* [Problem requirements] Copy out the items from the line containing "Click the green Make" through the line containing "will click(x=6, y=52).", character for character.

* [Data supplied]
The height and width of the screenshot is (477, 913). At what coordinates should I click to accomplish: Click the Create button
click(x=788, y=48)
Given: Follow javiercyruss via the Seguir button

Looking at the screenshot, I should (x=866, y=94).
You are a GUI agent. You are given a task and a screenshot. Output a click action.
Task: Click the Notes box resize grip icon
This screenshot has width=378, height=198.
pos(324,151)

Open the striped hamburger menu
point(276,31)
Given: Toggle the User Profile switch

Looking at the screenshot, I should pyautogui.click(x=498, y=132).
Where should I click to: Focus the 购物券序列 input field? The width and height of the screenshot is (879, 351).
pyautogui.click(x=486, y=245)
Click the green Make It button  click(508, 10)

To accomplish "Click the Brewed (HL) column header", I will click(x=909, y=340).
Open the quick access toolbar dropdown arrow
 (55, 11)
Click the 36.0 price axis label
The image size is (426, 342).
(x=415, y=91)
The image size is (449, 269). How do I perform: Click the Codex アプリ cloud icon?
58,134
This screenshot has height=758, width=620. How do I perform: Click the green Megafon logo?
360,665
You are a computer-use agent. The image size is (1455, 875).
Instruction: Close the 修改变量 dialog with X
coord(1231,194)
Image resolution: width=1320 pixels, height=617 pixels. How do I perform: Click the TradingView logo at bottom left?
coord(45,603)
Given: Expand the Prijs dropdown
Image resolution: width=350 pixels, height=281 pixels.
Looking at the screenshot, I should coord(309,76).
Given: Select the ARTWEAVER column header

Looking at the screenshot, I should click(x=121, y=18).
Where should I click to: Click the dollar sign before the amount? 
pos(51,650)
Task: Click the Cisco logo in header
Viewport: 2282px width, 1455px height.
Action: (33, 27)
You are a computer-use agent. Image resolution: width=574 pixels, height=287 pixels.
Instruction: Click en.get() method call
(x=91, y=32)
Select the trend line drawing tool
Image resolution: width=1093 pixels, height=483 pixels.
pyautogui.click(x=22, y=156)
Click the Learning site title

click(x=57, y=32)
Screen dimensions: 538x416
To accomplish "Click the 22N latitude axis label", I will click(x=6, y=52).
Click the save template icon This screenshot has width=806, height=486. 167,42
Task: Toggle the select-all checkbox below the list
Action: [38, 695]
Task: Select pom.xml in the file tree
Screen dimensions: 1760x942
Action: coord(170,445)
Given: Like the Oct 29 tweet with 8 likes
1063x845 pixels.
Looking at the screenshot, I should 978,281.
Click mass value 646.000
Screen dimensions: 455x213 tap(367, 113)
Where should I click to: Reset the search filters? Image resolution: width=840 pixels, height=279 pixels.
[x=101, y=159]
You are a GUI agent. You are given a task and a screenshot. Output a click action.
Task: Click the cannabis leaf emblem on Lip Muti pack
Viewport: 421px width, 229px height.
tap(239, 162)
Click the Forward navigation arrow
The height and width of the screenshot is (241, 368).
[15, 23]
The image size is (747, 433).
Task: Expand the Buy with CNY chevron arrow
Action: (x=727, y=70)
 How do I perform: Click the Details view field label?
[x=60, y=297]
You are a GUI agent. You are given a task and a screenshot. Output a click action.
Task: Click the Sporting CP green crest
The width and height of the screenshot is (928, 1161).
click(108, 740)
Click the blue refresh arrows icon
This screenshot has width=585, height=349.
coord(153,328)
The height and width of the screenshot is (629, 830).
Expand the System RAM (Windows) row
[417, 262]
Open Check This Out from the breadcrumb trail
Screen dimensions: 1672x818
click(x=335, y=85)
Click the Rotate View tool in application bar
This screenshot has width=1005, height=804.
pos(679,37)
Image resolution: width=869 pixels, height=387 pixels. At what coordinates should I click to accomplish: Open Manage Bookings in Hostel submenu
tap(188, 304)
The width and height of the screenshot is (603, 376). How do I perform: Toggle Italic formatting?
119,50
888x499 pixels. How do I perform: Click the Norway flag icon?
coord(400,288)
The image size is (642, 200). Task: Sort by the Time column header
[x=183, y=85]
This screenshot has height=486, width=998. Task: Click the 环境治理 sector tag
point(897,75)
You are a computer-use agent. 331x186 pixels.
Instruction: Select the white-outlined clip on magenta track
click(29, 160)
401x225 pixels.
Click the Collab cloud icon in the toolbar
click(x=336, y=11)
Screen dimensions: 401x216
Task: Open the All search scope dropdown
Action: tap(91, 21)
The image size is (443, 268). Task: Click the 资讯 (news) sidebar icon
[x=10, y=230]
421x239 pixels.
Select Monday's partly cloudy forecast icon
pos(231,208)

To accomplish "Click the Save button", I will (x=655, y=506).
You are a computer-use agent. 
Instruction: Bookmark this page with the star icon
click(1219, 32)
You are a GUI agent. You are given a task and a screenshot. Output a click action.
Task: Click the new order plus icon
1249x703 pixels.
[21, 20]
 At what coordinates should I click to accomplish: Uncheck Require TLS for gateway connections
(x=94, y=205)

* [Complete response]
Click the green Make It button  click(508, 10)

To accomplish "Click the Brewed (HL) column header", I will click(x=909, y=340).
Open the quick access toolbar dropdown arrow
 (55, 11)
Click the 36.0 price axis label
The image size is (426, 342).
(x=415, y=91)
The image size is (449, 269). How do I perform: Click the Codex アプリ cloud icon?
58,134
This screenshot has height=758, width=620. How do I perform: Click the green Megafon logo?
360,665
You are a computer-use agent. The image size is (1455, 875).
Instruction: Close the 修改变量 dialog with X
coord(1231,194)
Image resolution: width=1320 pixels, height=617 pixels. How do I perform: Click the TradingView logo at bottom left?
coord(45,603)
Given: Expand the Prijs dropdown
Image resolution: width=350 pixels, height=281 pixels.
Looking at the screenshot, I should coord(309,76).
Given: Select the ARTWEAVER column header

Looking at the screenshot, I should click(x=121, y=18).
Where should I click to: Click the dollar sign before the amount? 
pos(51,650)
Task: Click the Cisco logo in header
Viewport: 2282px width, 1455px height.
Action: (33, 27)
You are a computer-use agent. Image resolution: width=574 pixels, height=287 pixels.
Instruction: Click en.get() method call
(x=91, y=32)
Select the trend line drawing tool
Image resolution: width=1093 pixels, height=483 pixels.
pyautogui.click(x=22, y=156)
Click the Learning site title

click(x=57, y=32)
Screen dimensions: 538x416
To accomplish "Click the 22N latitude axis label", I will click(x=6, y=52).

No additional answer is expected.